# TASKS TO CARRY OUT
[1] In the text on decoding multi-channel signals, which module of the FIG. 10 apparatus obtains the CLDs of all frequency bands in the current frame?
[2] Echo word for word the passage of the text on decoding multi-channel signals that opens with the words containing "Further, the embodiment" and closes with "obtaining module 14.".

Further, the embodiment shown in FIG. 9 may include: obtaining the category information of the index corresponding to the encoded data of the CLD in the current frame, and performing de-quantization by using the category information of the index. In the method provided in the embodiment of the present invention, the sequence of steps may be adjusted according to actual needs, and is not strictly limited.

FIG. 10 is a schematic structural diagram of an embodiment of an apparatus for decoding multi-channel signals according to the present invention. As shown in FIG. 10, the embodiment includes a receiving module 11, a de-quantizing module 12, a first obtaining module 13, and a second obtaining module 14.

The receiving module 11 receives encoded data of a CLD in a current frame. The de-quantizing module 12 de-quantizes the received encoded data of the CLD in the current frame, and obtains de-quantized data of the current frame. The first obtaining module 13 obtains, according to the category information of an index corresponding to the encoded data of the CLD in the current frame, a CLD of a frequency band whose index category is different from that in the current frame in a frame previous to the current frame. The second obtaining module 14 obtains CLDs of all frequency bands in the current frame according to the de-quantized data and the CLD of the frequency band whose index category is different from that in the current frame in the frame previous to the current frame.

By using the apparatus for decoding multi-channel signals according to the embodiment of the present invention, the de-quantizing module 12 de-quantizes the received CLDs of frequency bands whose index categories are the same in the current frame. Because the CLDs of all frequency bands in the current frame do not need to be de-quantized, the amount of data that needs to be quantized in the current frame is reduced, which simplifies the de-quantization process and further improves the decoding and de-quantization efficiency. Each unit provided in the embodiment of the present invention may be integrated or deployed individually. The above units may be combined into one, or split into several subunits.

FIG. 11 is a schematic structural diagram of another embodiment of an apparatus for decoding multi-channel signals according to the present invention. As shown in FIG. 11, the embodiment includes a receiving module 21, a de-quantizing module 22, a first obtaining module 23, and a second obtaining module 24.

# INFORMATION SUPPLIED
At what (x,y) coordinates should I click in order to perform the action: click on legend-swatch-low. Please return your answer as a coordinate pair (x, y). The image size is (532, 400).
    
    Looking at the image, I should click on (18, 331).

# TASK RESPONSES
[1] The second obtaining module 14.

[2]
Further, the embodiment shown in FIG. 9 may include: obtaining the category information of the index corresponding to the encoded data of the CLD in the current frame, and performing de-quantization by using the category information of the index. In the method provided in the embodiment of the present invention, the sequence of steps may be adjusted according to actual needs, and is not strictly limited.

FIG. 10 is a schematic structural diagram of an embodiment of an apparatus for decoding multi-channel signals according to the present invention. As shown in FIG. 10, the embodiment includes a receiving module 11, a de-quantizing module 12, a first obtaining module 13, and a second obtaining module 14.